Sometimes the key to solving a problem is to rewrite the problem in a new and revealing way.

Example 1

One particularly alluring example of this comes from a famous story of Gauss as a young student. Indesposed from a night of carousing about town, Gauss’s teacher found themselves indisposed first thing in the morning. To occupy their class while they recovered, they asked every student to solve the following problem

Problem: Calculate the sum of the first \(100\) positive integers

\[1 + 2 + \dots + 100.\]

Since the class was full of very young people, their teacher expected this to take a fair amount of time. However, Gauss figured out almost instantly that thw answer was \(5050\)! A very impressive feat, especially for someone so young.

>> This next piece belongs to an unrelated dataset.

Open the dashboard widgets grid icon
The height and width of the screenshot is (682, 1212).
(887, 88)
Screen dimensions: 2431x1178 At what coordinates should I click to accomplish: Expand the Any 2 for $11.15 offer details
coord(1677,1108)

The key idea Gauss used was to write the sum he was trying to compute both forwards and backwards.

\[\begin{array}{lllllll} 1 & +2 & +3 & +4 & +5 & +\dots & + 100\\ 100 & +99 & +98 & +97 & +96 & +\dots & + 1 \end{array}\]

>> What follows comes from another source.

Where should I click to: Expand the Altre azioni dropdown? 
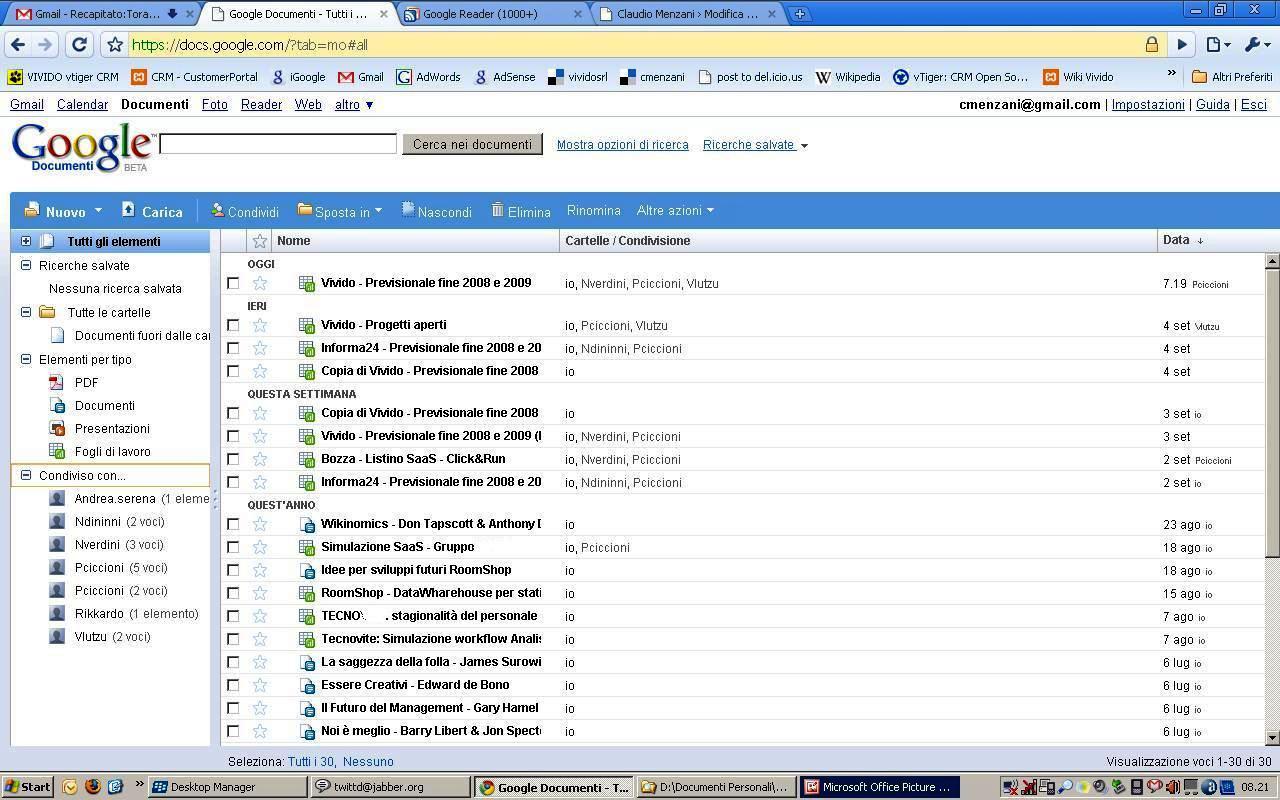coord(675,210)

Of course, it doesn’t matter whether we add them forwards or backwards, the result should be the same.

Now Gauss made the key observation: the sum of each column above is \(101\). Therefore if we were to add the sums of all the columns together, we would add \(101\) to itself \(100\) times, getting \(100\cdot101\). But that’s will be exactly the same as twice the sum we were looking for! Hence \(1 + 2 + 3 + \dots + 100 = (100\cdot 101)/2\).

We can generalize this right away to find that for any integer \(n\geq 1\):

\[1 + 2 + 3 + \dots + n = \frac{n(n+1)}{2}\]

Example 2

Another great example of this strategy in action comes from geometric series.

Problem: Let \(r\) be a real number different from \(1\) and let \(n>0\) be an integer. Calculate the sum of the first \(n\) powers of \(r\).

\[1 + r + r^2 + r^3 + \dots + r^n.\]

To solve this, we let \(S = 1 + r + r^2 + \dots + r^n\), and realize that

\[\frac{S - 1}{r} = \frac{r + r^2 + r^3 + \dots + r^n}{r} = 1 + r + r^2 + \dots + r^{n-1}.\]

and also

\[S - r^n = 1 + r + r^2 + \dots + r^{n-1}.\]

Therefore

\[\frac{S-1}{r} = S-r^n.\]

Now multiply both sides of this by \(r\) to get

\[S-1 = rS-r^{n+1}.\]

Adding \(1\) to both sides and subtracting \(rS\) from both sides, we get

\[S-rS = 1-r^{n+1}.\]

On the left hand side, we can factor out the common factor of \(S\) to get

\[(1-r)S = 1-r^{n+1}.\]

Finally, dividing by \(1-r\), we see \(S = (1-r^{n+1})/(1-r)\), ie.

\[1 + r + r^2 + \dots + r^n = \frac{1-r^{n+1}}{1-r}.\]